Symmetry-breaking vacua and baryon condensates in AdS/CFT

TL;DR

This work analyzes symmetry-breaking vacua in AdS/CFT for Type IIB string theory on $AdS_5\times Y$ with Sasaki–Einstein $Y$, focusing on simultaneous breaking of conformal and baryonic symmetries. It builds a detailed correspondence between the gauge theory vacuum moduli space and the gravity moduli space of flat RR/B fields on asymptotically conical Calabi–Yau manifolds, and decomposes linearly fluctuating moduli into Goldstone modes for non-anomalous baryonic $U(1)$s and potential modes for anomalous ones. The authors establish a concrete prescription for computing baryon condensates via Euclidean D3-branes with fixed boundary data, including a topological action, large gauge transformation consistency, and a summation over worldvolume instantons that yields a theta-function structure. They show how RR and metric moduli couple to Goldstone and pseudo-Goldstone bosons, tying the holographic currents to KK modes of the gravity background and clarifying the role of crepant resolutions in the dual descriptions. The framework provides a geometric bridge between gravity moduli, KK spectra, and baryonic VEVs in holographic vacua, offering a pathway to test AdS/CFT predictions and to count baryonic operators in quiver gauge theories.

Abstract

We study the gravity duals of symmetry-breaking deformations of superconformal field theories, AdS/CFT dual to Type IIB string theory on AdS_5 x Y where Y is a Sasaki-Einstein manifold. In these vacua both conformal invariance and baryonic symmetries are spontaneously broken.
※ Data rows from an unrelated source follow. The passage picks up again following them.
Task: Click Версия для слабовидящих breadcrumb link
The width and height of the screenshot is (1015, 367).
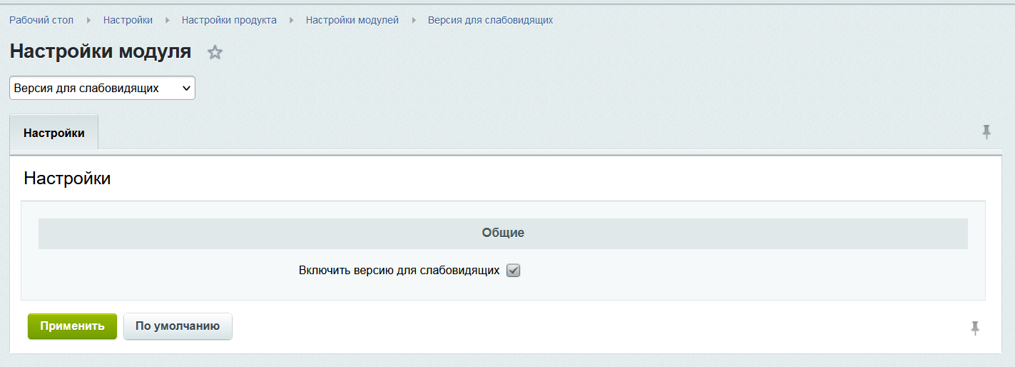Action: (x=490, y=20)
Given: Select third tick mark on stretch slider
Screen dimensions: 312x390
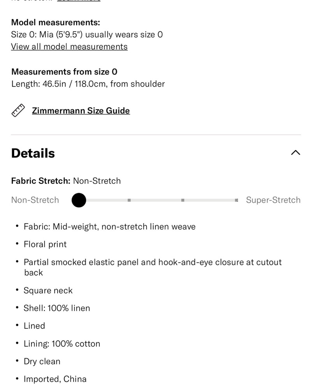Looking at the screenshot, I should pyautogui.click(x=183, y=200).
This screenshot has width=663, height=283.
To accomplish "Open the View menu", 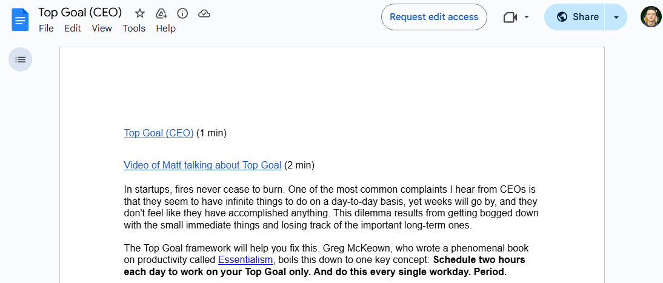I will coord(102,28).
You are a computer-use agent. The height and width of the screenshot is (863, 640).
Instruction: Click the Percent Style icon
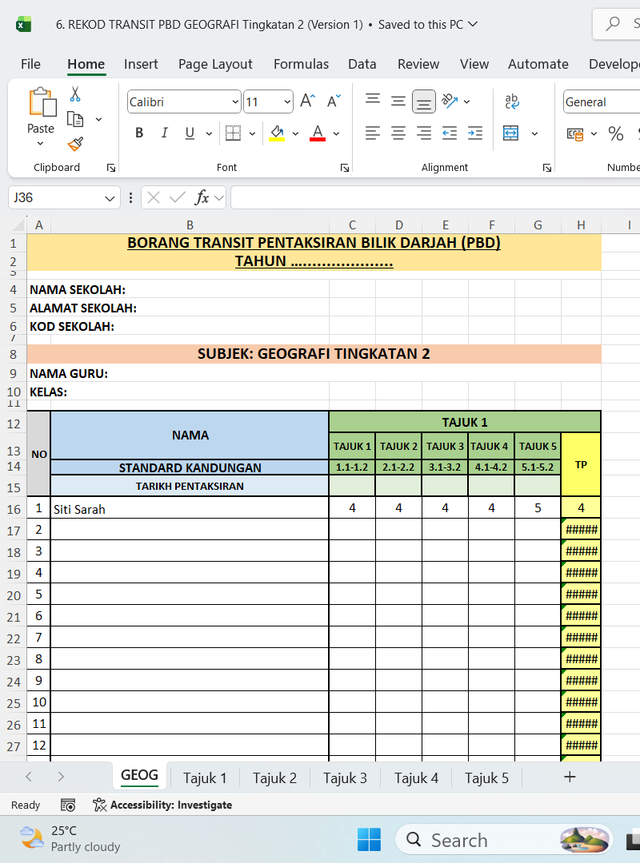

We present a detailed discussion of the supergravity moduli space, which involves flat form fields on asymptotically conical Calabi-Yau manifolds, and match this to the gauge theory vacuum moduli space. We discuss certain linearised fluctuations of the moduli, identifying the Goldstone bosons associated with spontaneous breaking of non-anomalous baryonic symmetries. The remaining moduli fields are related to spontaneous breaking of anomalous baryonic symmetries. We also elaborate on the proposal that computing condensates of baryon operators is equivalent to computing the partition function of a non-compact Euclidean D3-brane in the background supergravity solution, with fixed boundary conditions at infinity.